Car Battery Reconditioning Guide
The good news is that with the right guide, car battery reconditioning can be done by almost anyone. Everybody who has owned a car for a few years would probably have experienced this sinking feeling – Instead of their prized possession roaring to life when the key is turned, the only thing they get is a tkkk tkkk sound. Car batteries often fail when we least expect them to.
How Do Your Car Batteries Work?
A car battery is essentially a rechargeable battery, specifically known as a lead acid battery. A lead acid battery works in a neat little loop – The battery produces power to kick start the car, and gets recharged by the alternator while you are driving.
Lead acid batteries can be divided into two types: Sealed and Flooded Cell. Sealed batteries requires no maintenance while flooded cell batteries have detachable caps and needs to be checked occasionally for water levels.
Battery reconditioning works on both battery types. The important thing is use only distilled water for topping (no tap water or bottled water). Distilled water is demineralised so it doesn’t contain minerals that would interfere with the chemical operation of the battery.
The next time that you check your oil while refuelling, take a peek at the battery terminals as well to see if they are tightened properly. A loose connection will cause all sorts of electrical hassles.
How to Recondition a Car Battery
Stuck with a dead car battery? For older cars with a stick shift, it is possible to push start the car. A car with an automatic transmission should never be push started.
In either case, it is safer and easier to jump start or fix the car battery by connecting the flat battery using jump leads to a working battery. Just follow our DIY car battery reconditioning advice below:
1. Consult your car manual first as some cars have special terminals that can be used to charge the car battery. If not, proceed to the next step.
2. Position the car with the good battery next to the car with battery problem.
3. Open the hood of both cars. Turn on anything that uses electricity in the car with the flat battery. This sounds counter productive but it prevents a power surge from damaging any sensitive electronics.
4. Keep the car with the good battery running.
5. Using battery jumper cables, attach the red cable to the positive (+) of the good battery and then to the positive of the flat battery.
6. Attach the black cable to the negative (-) of the good battery.
7. Do not attach the other end to the flat battery. Instead, attach it to an unpainted surface such as a nut on the suspension mount.
8. Try to start the car with the flat battery. It may help to wait a minute or two and possibly step lightly on the gas of the working car. Make sure it is in park!

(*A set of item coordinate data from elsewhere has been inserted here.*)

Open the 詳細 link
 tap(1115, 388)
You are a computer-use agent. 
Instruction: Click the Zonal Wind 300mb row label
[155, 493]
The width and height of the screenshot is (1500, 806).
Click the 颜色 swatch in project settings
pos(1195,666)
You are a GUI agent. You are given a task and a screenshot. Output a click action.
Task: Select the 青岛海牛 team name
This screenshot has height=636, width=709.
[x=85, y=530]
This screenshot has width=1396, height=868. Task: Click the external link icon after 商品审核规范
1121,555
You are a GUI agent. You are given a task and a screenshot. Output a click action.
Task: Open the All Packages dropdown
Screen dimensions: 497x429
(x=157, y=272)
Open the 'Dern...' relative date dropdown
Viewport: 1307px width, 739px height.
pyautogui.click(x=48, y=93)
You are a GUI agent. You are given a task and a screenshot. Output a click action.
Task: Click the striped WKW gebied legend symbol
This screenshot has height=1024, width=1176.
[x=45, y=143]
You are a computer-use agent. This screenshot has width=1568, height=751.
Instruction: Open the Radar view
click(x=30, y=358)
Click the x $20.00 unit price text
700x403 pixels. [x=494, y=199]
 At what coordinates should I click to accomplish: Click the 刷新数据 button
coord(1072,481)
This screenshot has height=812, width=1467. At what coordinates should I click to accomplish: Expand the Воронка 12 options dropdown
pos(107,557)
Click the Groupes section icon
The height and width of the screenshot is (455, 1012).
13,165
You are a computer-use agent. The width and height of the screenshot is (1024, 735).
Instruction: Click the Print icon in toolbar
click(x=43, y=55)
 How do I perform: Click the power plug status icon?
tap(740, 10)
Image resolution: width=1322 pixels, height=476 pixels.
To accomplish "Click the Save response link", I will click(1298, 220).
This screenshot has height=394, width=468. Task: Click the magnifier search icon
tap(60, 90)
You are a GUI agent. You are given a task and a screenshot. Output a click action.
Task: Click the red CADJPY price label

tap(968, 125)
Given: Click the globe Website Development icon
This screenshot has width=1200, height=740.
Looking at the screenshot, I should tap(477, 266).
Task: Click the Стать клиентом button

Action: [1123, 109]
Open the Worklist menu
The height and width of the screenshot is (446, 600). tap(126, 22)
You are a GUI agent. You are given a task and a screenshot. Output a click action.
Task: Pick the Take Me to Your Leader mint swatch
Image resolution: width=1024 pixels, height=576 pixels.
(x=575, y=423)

9. When the car starts, remove the leads in reverse order to which you attached them i.e. black on the flat car, black on the good car, red on the flat car and red on the good car.
10. Lastly, make sure you leave the car running for a while to allow the alternator to properly charge the flat battery.
Another way of car battery reconditioning is to use a plug in battery charger. There are different types of chargers, so follow the instructions for your model. When you’re reconditioning a car battery, make sure that the battery remains well ventilated. If it becomes hot or swollen, stop immediately.
Sometimes you need to do a few minutes on “fast charge”. This will help remove the sulfation if there is any. If you are charging your battery on a charger that has a “fast charge” setting be sure not to leave on that setting longer than a minute or two.
If you leave it much longer than that you will find the fluid in your battery boiling and creating hydrogen gas. This gas is flammable and could explode if an ignition source is present.
When to Replace a Car Battery
It is also possible that your battery is fine and keeps going flat because of an electrical fault or a malfunctioning alternator. A quick stop to a battery or auto shop will reveal if your battery can be reconditioned or needs to be replaced.
All batteries degrade over time. Eventually all batteries will run down and can no longer be charged. Reasons for battery degradation and failure include:
- Vibration or corrosion damaging the battery interior and leading to premature failure
- Cracked crack
- Broken Terminals
- Sulfation occuring when a car battery is left uncharged for a long time – In this scenario, you may have a chance to revive the battery with trickle or slow charging
No car battery conditioning guide in the world is going to work for a degraded or failed battery. In most of the cases above, your car battery is permanently fried and needs to be replaced – Click here for my complete guide to changing a car battery.
If you plan on going the DIY route, you should always disconnect the negative terminal first to remove the “ground.” This will prevent accidentally creating a short circuit. The ground is normally attached to the car body meaning it is easier to create a short and possibly hurt yourself than you may think.
A car battery is not difficult to replace but be aware that car batteries do contain acid and can cause bodily harm. Safety goggles and work gloves should be wore at all times. I have ruined many a good shirt just poking around with car batteries.